*Required work*:
Skip any pictures. Repeat the data exactly, from its first line through the line that holds "You are a computer-use", both included.
── Material supplied ──
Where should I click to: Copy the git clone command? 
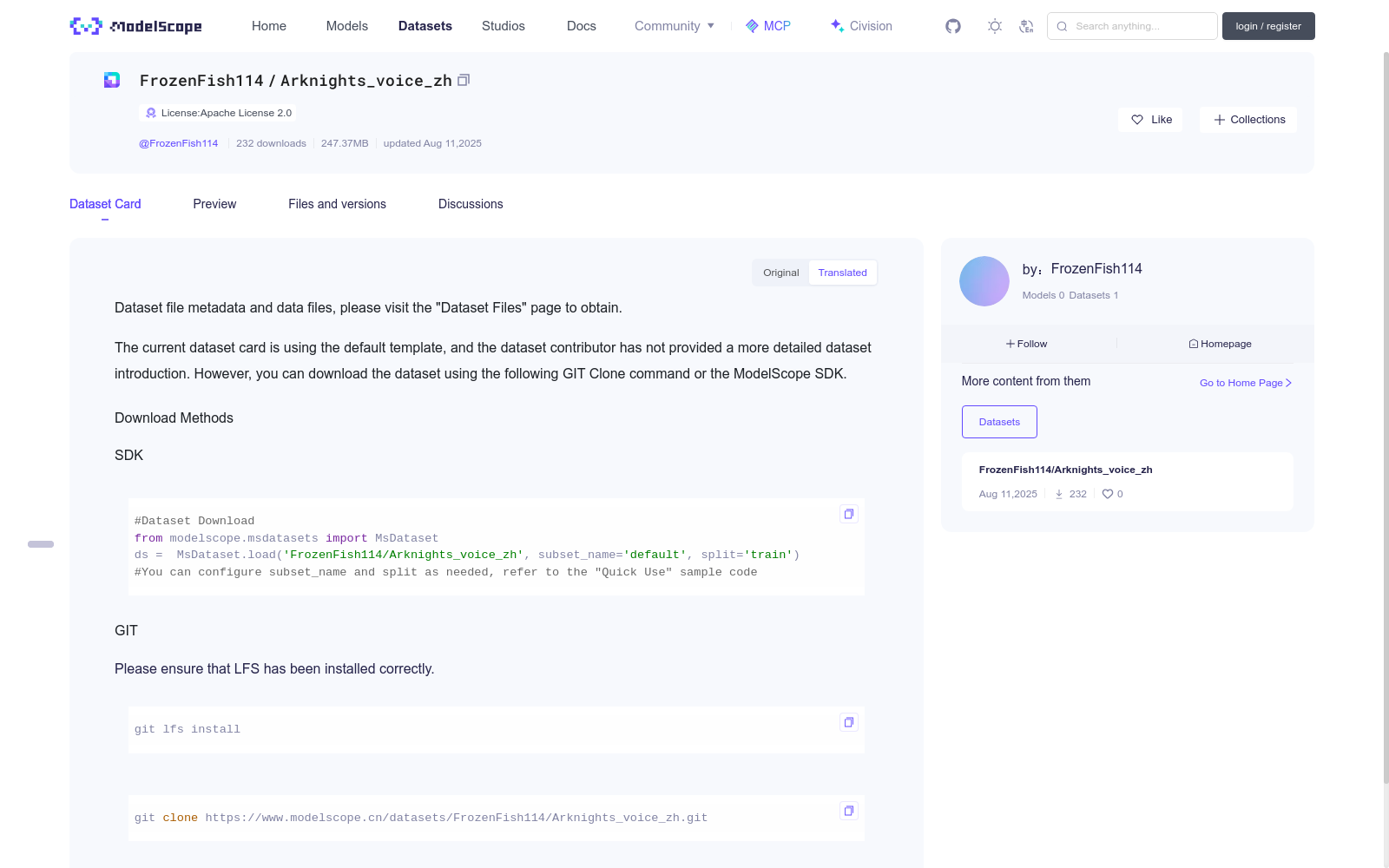pyautogui.click(x=848, y=811)
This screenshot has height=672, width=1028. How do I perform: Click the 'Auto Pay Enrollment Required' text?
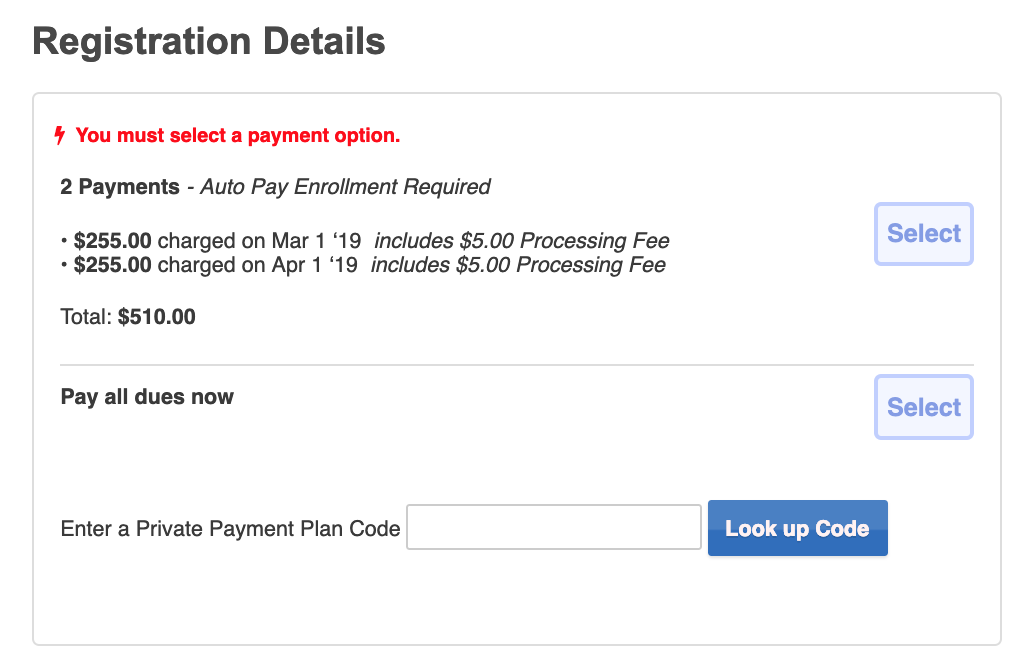tap(346, 187)
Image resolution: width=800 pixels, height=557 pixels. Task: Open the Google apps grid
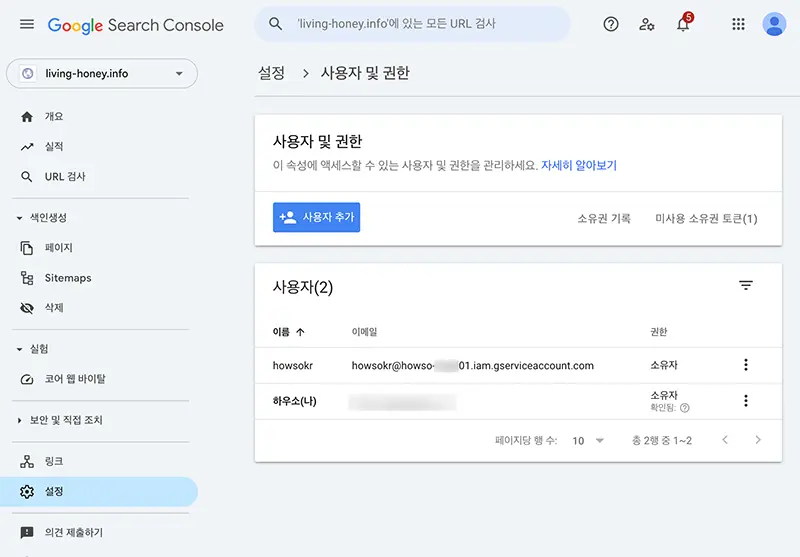[739, 24]
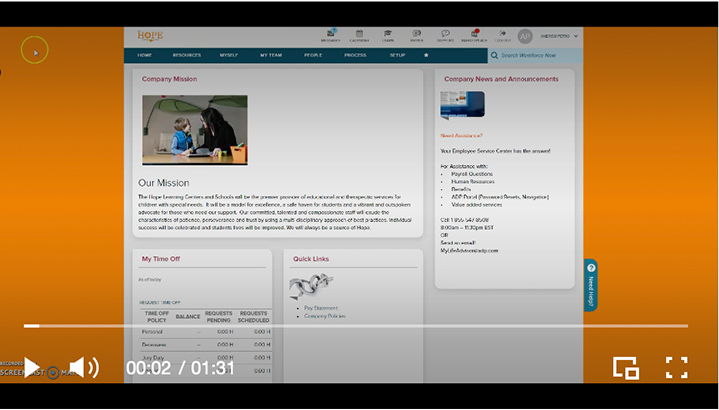This screenshot has height=410, width=719.
Task: Open the Marketplace icon
Action: point(474,35)
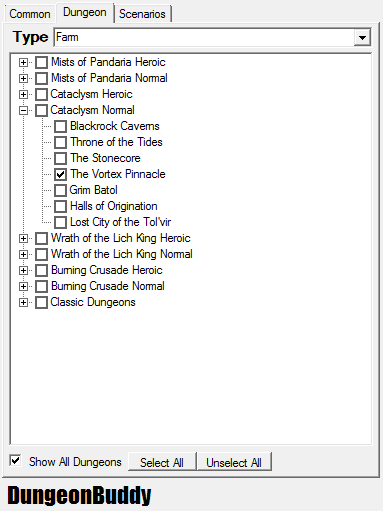Expand the Mists of Pandaria Heroic node

[x=23, y=62]
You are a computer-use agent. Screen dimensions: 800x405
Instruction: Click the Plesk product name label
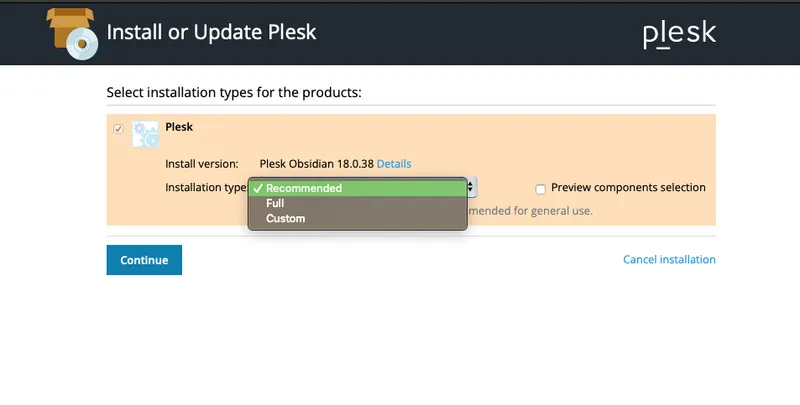point(179,128)
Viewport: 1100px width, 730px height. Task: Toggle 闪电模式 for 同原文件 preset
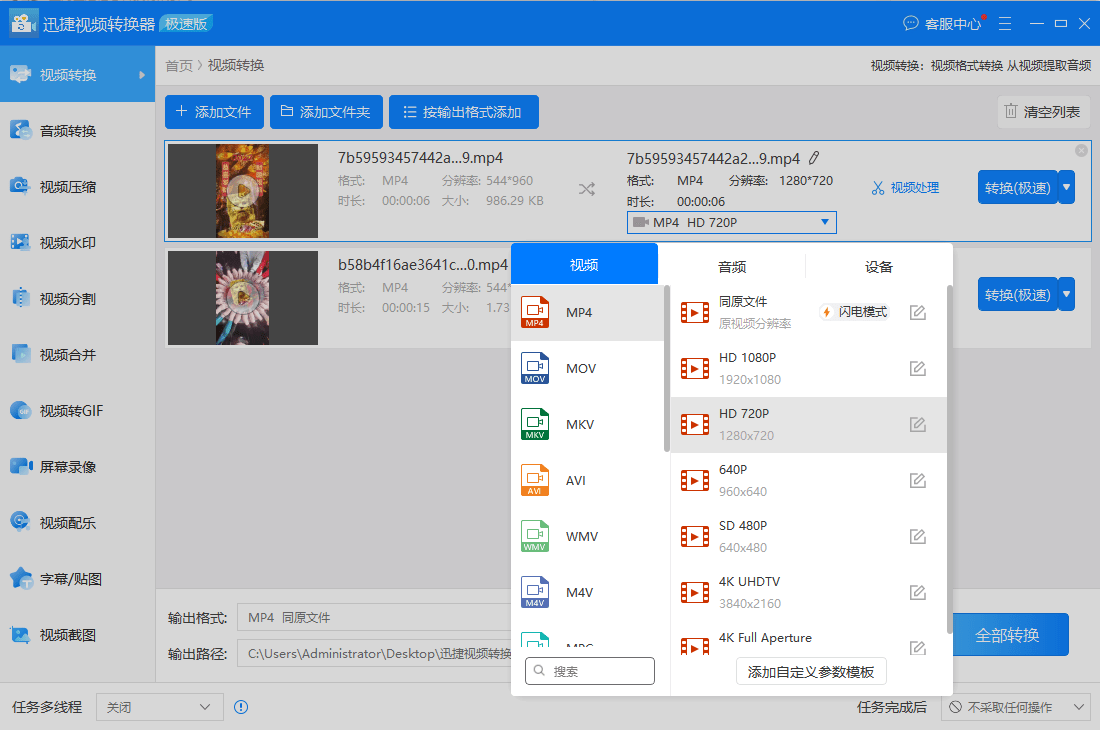coord(854,312)
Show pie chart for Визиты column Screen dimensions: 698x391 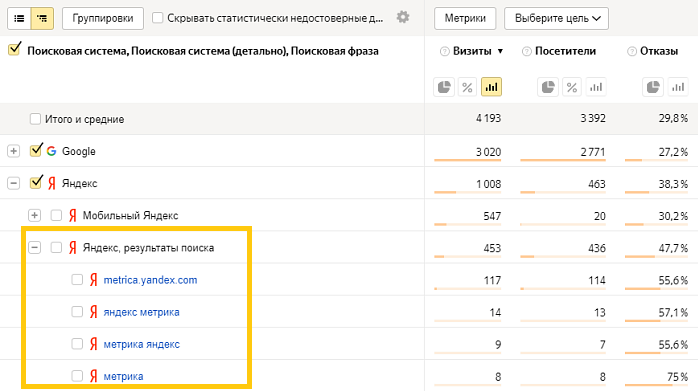coord(444,87)
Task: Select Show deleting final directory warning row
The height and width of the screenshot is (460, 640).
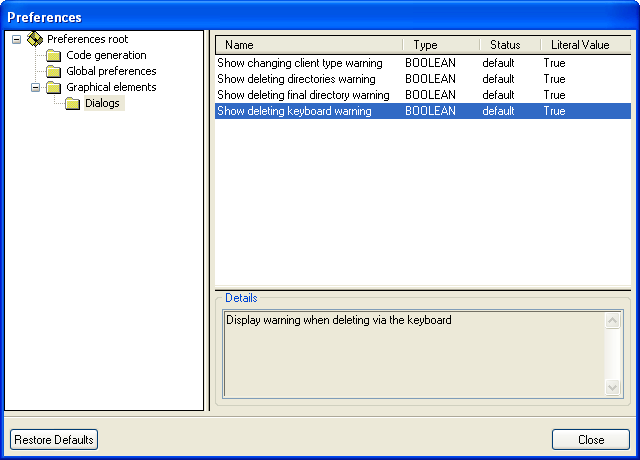Action: 303,95
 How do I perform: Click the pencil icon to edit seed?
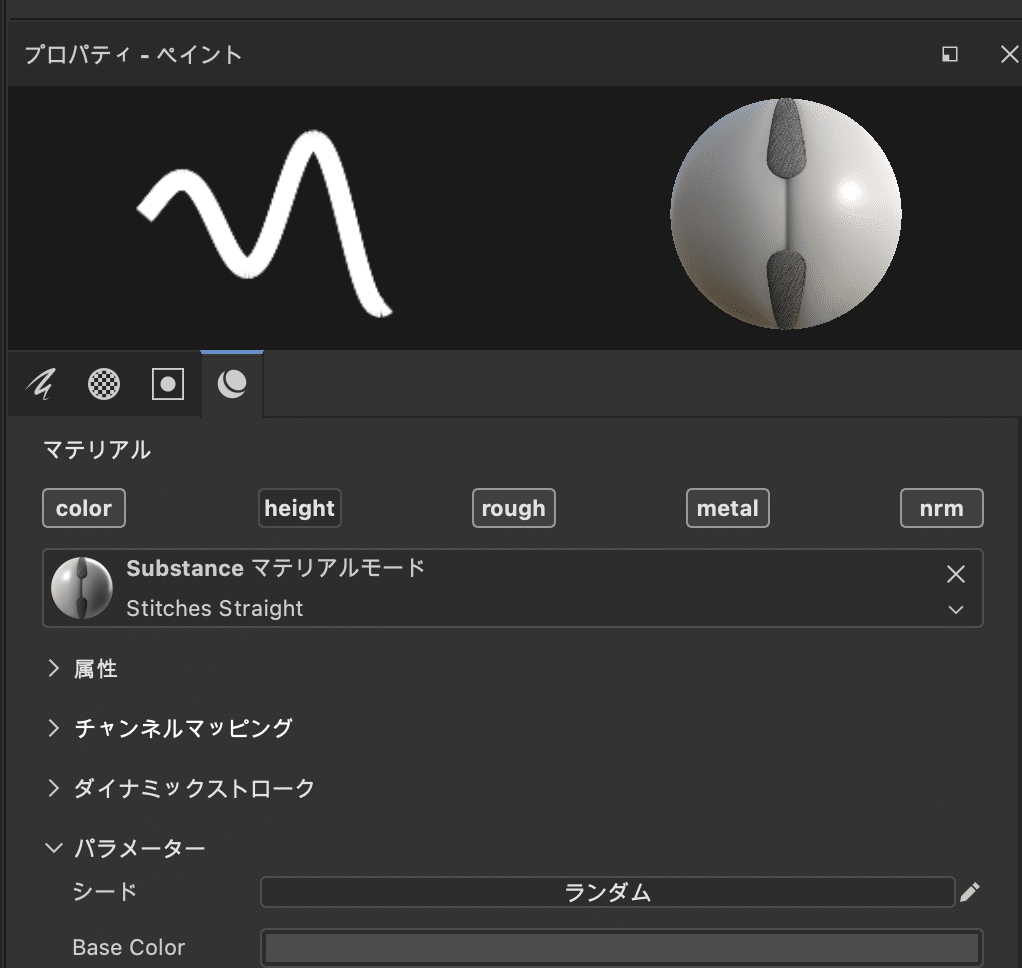(x=969, y=892)
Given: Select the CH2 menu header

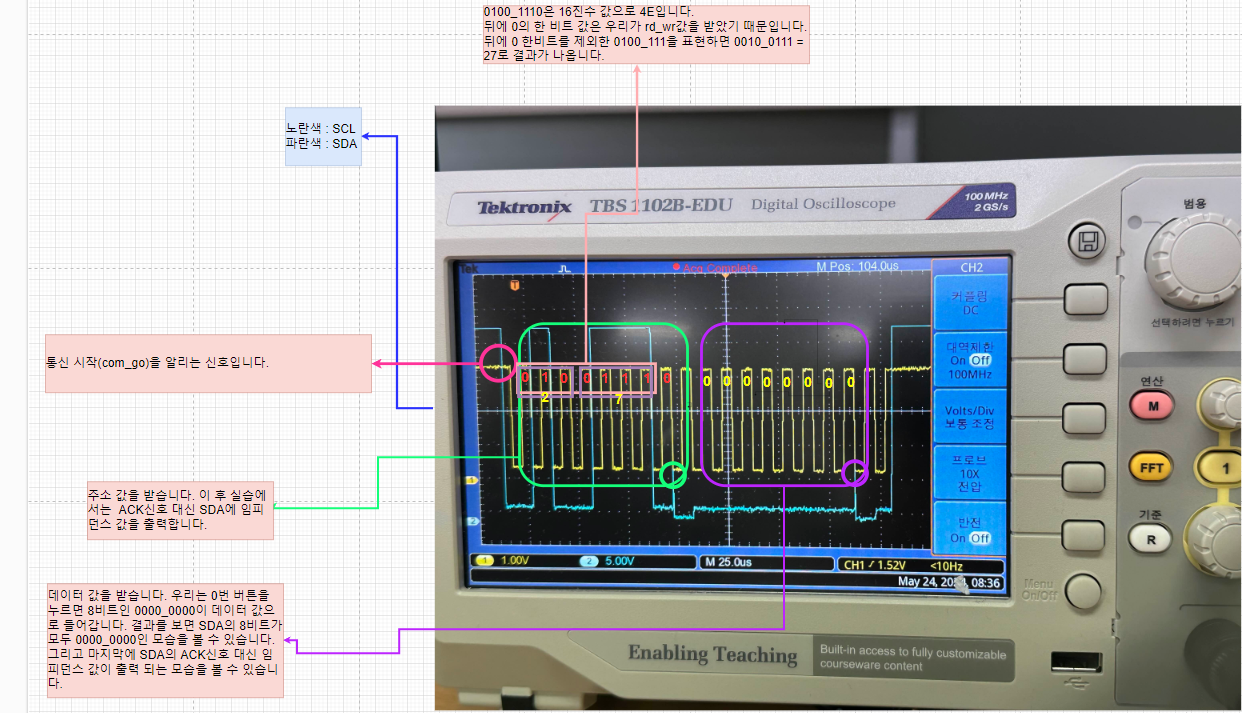Looking at the screenshot, I should [x=969, y=267].
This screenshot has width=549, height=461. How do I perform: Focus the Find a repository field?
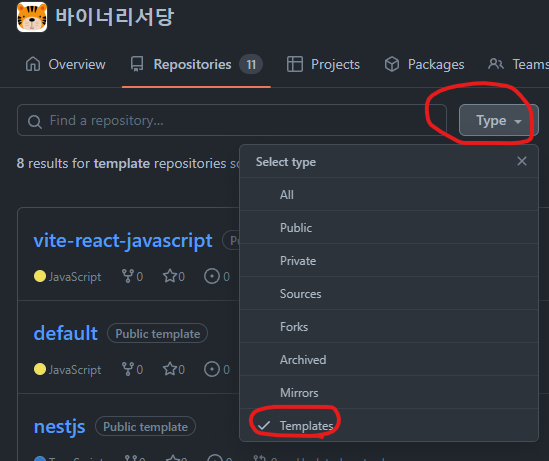tap(232, 120)
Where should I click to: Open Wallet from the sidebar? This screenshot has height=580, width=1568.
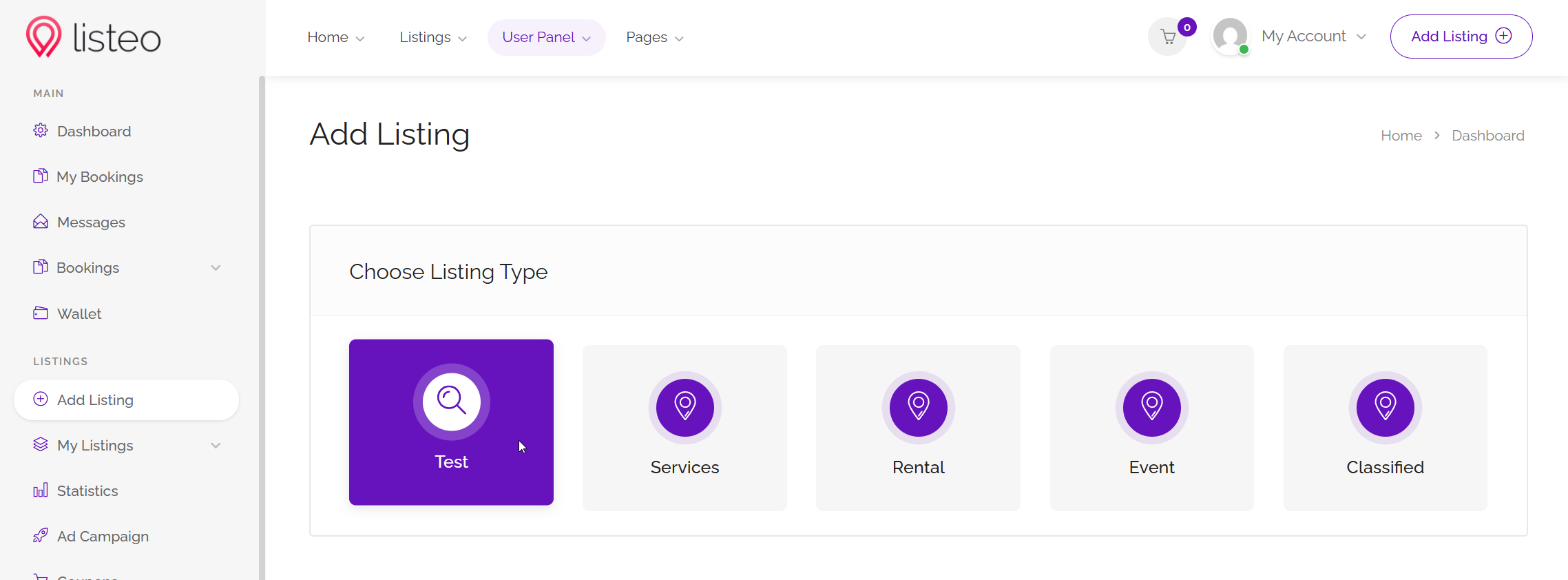tap(79, 314)
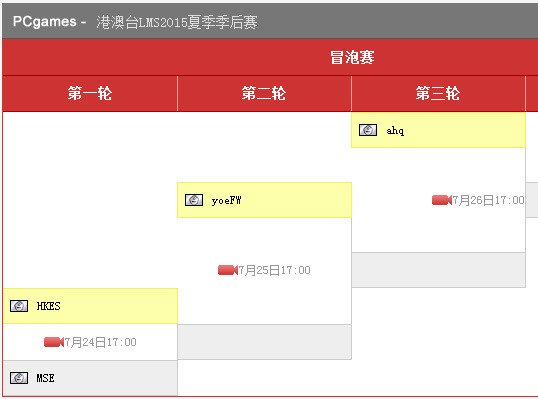Click the 7月25日17:00 match time

point(274,270)
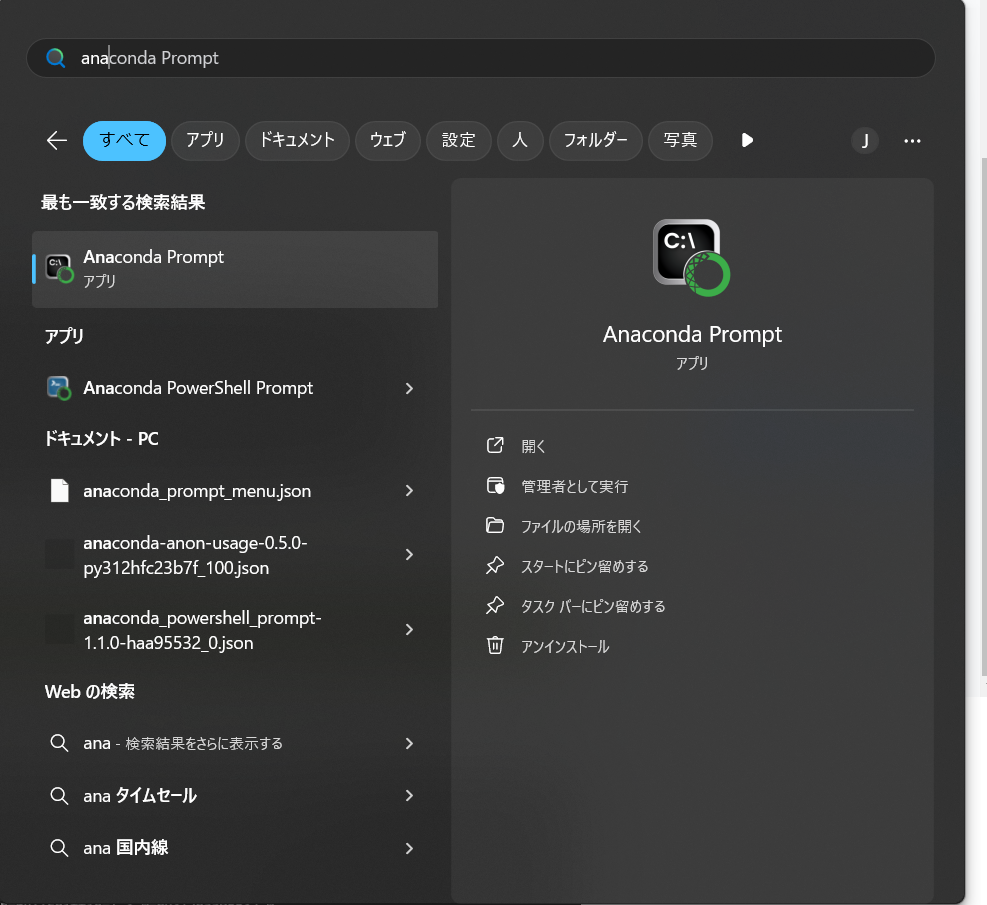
───
*Reply*:
Where should I click to: Copy the git clone command? 
pyautogui.click(x=848, y=811)
This screenshot has height=672, width=1028. How do I perform: Click the 'Auto Pay Enrollment Required' text?
tap(346, 187)
Image resolution: width=800 pixels, height=557 pixels. Task: Open the Google apps grid
[739, 24]
This screenshot has height=410, width=719.
Task: Open the Marketplace icon
Action: point(474,35)
Expand the Mists of Pandaria Heroic node

[x=23, y=62]
You are a computer-use agent. Screen dimensions: 800x405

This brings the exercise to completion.